Work to do:
Continue the economics Q&A below on the short-run and long-run supply curve of a firm, picking up after its last sentence.

What is the supply curve of a firm in the short run?
Answer:
In short run the supply curve of perfect competitive firm is the summation of the upward sloping portion of short run marginal cost when price is more than or equal to the minimum average variable cost and vertical portion of price axis when price is less than minimum average variable cost.
When price is more than or equal to average variable cost at market price
At market price P1 the 3 conditions for equilibrium are being fulfilled
• MC equals to MR at d
• MC is upward sloping
• Price exceeds the minimum of average variable cost
At this price the firm is producing profit-maximizing output Q1, here the supply curve is regarded as upward sloping part of marginal cost.
When the price is less than the minimum of average variable cost
At price P2 which is lesser than the minimum average variable cost, at this price, the firm cannot produce as it cannot even cover its variable cost and so it will incur losses, which means that the form would produce nothing. Thus the firm will not produce anything at this price and thereby the quantity supplied will be zero the firm's supply curve is indicated on price axis.
Question 13.
What is the supply curve of a firm in the long run?
Answer:
In the long run as there is no fixed cost so the perfectly competitive firm supply curve will be the summation of upward sloping portion of marginal cost above the minimum point of average cost (when price is more than or equal to minimum of average cost ) and the vertical portion of the price axis (when price is less than minimum of average cost).

Data extract:
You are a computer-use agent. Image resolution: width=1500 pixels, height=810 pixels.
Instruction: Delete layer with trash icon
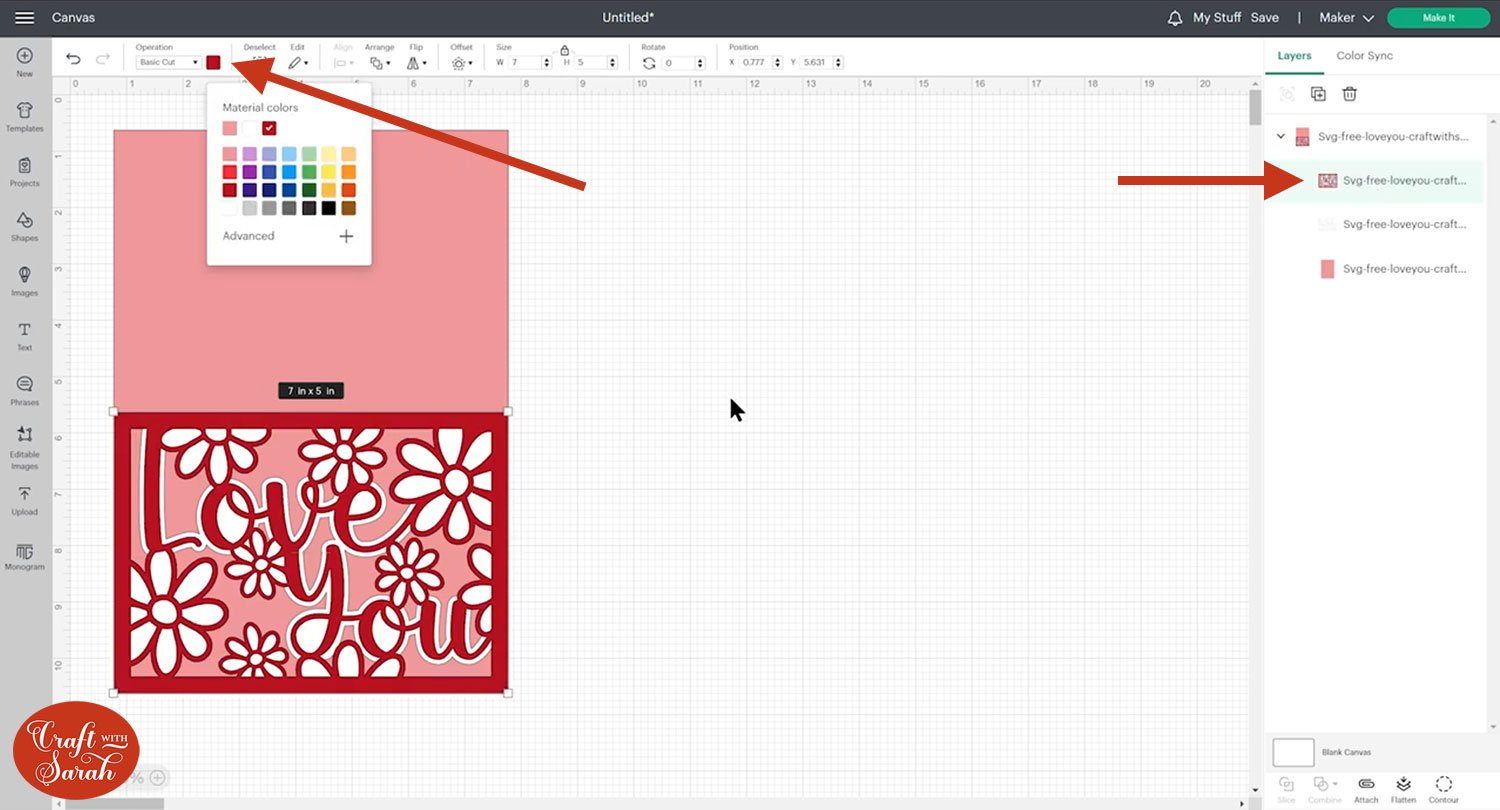[x=1349, y=93]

Output of the task:
When price is more than or equal to the minimum of average cost
At market price OP which is more than average cost, MC is equal to MR at point N. MC is positively sloped at this point of intersection. The price is greater than minimum average cost so the firm is at long run equilibrium producing a few units of output supply curve is represented by the upper portion of marginal cost curve above minimum of average cost.
When price is less than minimum of average cost
Now suppose the market price faced by the form is OP1 which is less than minimum average cost. At this price the firm would not produce any output because producing any output will result in loss. Therefore the firm will not produce anything the supply curve in long run for price less than minimum of average cost is represented by vertical part of the price axis.
Question 14.
How does technological progress affect the supply curve of a firm?
Answer:
Technological progress results in cost saving and increases supply so it is a positive function.
If the technology available to the firm will appreciate, the firm will be able to produce more units of output with the given level of input which will reduce the cost and the marginal cost curve will shift downward to the right which will also shift the supply curve towards right.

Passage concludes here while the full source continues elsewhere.